PAGE TEXT: Begin

Gillibrand Trapped in Exile

New York Sen. Kirsten Gillibrand will be sworn in at 12:30 Tuesday, but she won’t be handed the keys to Hillary Clinton’s swanky Russell Senate Office Building suite for two whole months.

She’ll be relegated instead to temporary quarters in the less-desirable Dirksen building, according to a senior Democratic aide.

Even if she wins reelection in 2010, Gillibrand will lose Clinton’s digs, pop to the rear of the seniority list and probably find herself right back in Dirksen, “the stinkiest” of the three Senate office buildings, the aide added.

The 60-day delay may be a pain for Gillibrand, but it’s merciful for Clinton’s old staff. It gives them time to look for new jobs — and a handful are already being eyed by Gillibrand’s team for the sake of continuity and competence, according to people familiar with the situation.

Senior Clinton Adviser Signs Up

One of Clinton’s aides is already on board.

Karen Persichelli Keogh, Clinton’s former state director and a savvy New York operative, has emerged as a central adviser to newly appointed Sen. Kirsten Gillibrand, several Democrats tell Politico.

PAGE TEXT: End
EXTRACTED ENTRIES: Begin

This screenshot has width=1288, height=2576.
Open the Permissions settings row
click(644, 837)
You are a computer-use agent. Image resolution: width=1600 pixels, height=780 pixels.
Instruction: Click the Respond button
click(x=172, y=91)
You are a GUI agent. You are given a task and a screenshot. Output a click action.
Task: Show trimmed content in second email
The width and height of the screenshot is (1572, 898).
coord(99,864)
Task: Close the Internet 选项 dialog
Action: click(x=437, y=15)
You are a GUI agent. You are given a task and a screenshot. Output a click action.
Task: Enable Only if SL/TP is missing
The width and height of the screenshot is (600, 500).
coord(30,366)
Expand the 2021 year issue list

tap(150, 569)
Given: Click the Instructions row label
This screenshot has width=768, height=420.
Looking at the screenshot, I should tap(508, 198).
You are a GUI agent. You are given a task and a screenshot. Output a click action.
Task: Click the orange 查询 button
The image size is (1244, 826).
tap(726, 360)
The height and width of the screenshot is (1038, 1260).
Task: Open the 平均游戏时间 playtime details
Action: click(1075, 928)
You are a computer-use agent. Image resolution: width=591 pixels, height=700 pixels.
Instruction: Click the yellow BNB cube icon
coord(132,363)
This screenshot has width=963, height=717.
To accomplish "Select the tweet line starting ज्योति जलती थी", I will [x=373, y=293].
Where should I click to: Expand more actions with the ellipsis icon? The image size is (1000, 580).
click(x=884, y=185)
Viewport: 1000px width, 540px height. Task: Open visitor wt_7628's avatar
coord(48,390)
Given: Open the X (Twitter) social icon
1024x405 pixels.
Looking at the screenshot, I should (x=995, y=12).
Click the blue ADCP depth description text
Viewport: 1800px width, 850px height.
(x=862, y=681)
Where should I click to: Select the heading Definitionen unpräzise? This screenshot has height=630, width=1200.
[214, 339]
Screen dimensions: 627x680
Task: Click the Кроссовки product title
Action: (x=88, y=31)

EXTRACTED ENTRIES: End

STUDY QUESTIONS:
1. Can you transcribe the Gillibrand article from "New York Sen." up to and including "already on board."?
2. Would you write the next part of the article on Kirsten Gillibrand's Senate arrival, picking up after its last sentence?
The material is separate from the article about Kirsten Gillibrand.

ANSWERS BY ITEM:
1.
New York Sen. Kirsten Gillibrand will be sworn in at 12:30 Tuesday, but she won’t be handed the keys to Hillary Clinton’s swanky Russell Senate Office Building suite for two whole months.

She’ll be relegated instead to temporary quarters in the less-desirable Dirksen building, according to a senior Democratic aide.

Even if she wins reelection in 2010, Gillibrand will lose Clinton’s digs, pop to the rear of the seniority list and probably find herself right back in Dirksen, “the stinkiest” of the three Senate office buildings, the aide added.

The 60-day delay may be a pain for Gillibrand, but it’s merciful for Clinton’s old staff. It gives them time to look for new jobs — and a handful are already being eyed by Gillibrand’s team for the sake of continuity and competence, according to people familiar with the situation.

Senior Clinton Adviser Signs Up

One of Clinton’s aides is already on board.

2.
Keogh, 42, who left a gig at Clinton’s pet PAC earlier this year, is now running her own consulting firm and has been advising Gillibrand on local issues — and on how to ingratiate herself with Dem leaders throughout the state.

Clinton kept her distance from Gov. David Paterson during his deliberations, but she was reportedly thrilled by the selection of Gillibrand, an upstate centrist who worked on Clinton’s 2000 Senate campaign.

The daughter of a former NYPD cop, Keough has deep connections with city Democrats and women’s groups and a solid relationship with Mayor Michael Bloomberg, who has been cool to Gillibrand. Keough even worked on an Albany mayor’s race.  

Money

Gillibrand is wasting no time and has already established a 2010 committee for her (re)election run, John Bresnahan reports.

Independently, we’ve also learned from a top New York Democrat with knowledge that Gillibrand is talking to Clinton’s former New York regional finance director, Dennis Cheng, about spearheading her own fundraising operation.

At the moment, Gillibrand and her possible primary foe, Long Island Rep. Carolyn McCarthy, are tied with about $250K cash on hand, although Gillibrand is considered to be a far more formidable fundraiser.

Return of the Contras

It may seem like nothing, but Nancy Pelosi is facing one of her biggest political threats of the 111th Congress so far — over the birth-control-in-the-stimulus scrap.

Drudge, along with CNN and others, is trumpeting a House GOP talking point — ridiculing Pelosi’s support of a Medicaid waiver in the stimulus package to reimburse states for contraceptives. Republicans think they have a winner, a classic gays-in-the-military, honeymoon-killing wedge issue.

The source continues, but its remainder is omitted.